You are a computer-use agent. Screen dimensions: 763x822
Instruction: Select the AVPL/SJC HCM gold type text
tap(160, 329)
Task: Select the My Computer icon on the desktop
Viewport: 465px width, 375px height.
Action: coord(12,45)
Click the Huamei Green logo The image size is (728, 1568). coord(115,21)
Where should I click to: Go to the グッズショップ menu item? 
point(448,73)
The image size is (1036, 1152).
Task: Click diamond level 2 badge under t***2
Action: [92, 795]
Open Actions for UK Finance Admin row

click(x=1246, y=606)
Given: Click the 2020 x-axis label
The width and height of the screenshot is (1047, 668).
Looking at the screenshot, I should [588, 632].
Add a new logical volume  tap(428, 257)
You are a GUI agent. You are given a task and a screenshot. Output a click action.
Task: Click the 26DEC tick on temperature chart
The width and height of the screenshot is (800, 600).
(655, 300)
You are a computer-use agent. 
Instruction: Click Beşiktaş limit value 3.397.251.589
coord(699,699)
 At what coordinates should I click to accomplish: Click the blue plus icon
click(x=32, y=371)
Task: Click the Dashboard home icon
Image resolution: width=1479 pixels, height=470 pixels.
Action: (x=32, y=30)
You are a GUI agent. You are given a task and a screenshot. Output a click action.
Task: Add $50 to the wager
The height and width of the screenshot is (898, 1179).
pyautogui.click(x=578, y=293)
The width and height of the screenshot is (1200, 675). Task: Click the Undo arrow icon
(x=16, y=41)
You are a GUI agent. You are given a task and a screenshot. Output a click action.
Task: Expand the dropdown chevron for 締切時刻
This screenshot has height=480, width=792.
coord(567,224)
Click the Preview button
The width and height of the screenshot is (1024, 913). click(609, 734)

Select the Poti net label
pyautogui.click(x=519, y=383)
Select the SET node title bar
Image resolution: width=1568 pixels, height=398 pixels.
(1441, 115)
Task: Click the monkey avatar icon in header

# What to produce:
Using the records above, restate word for word the lines from the one with "Viewport: 465px width, 375px height." through the one with "Given: Click the 2020 x-axis label", both included.

# Written answer:
Viewport: 465px width, 375px height.
Action: coord(12,45)
Click the Huamei Green logo The image size is (728, 1568). coord(115,21)
Where should I click to: Go to the グッズショップ menu item? 
point(448,73)
The image size is (1036, 1152).
Task: Click diamond level 2 badge under t***2
Action: [92, 795]
Open Actions for UK Finance Admin row

click(x=1246, y=606)
Given: Click the 2020 x-axis label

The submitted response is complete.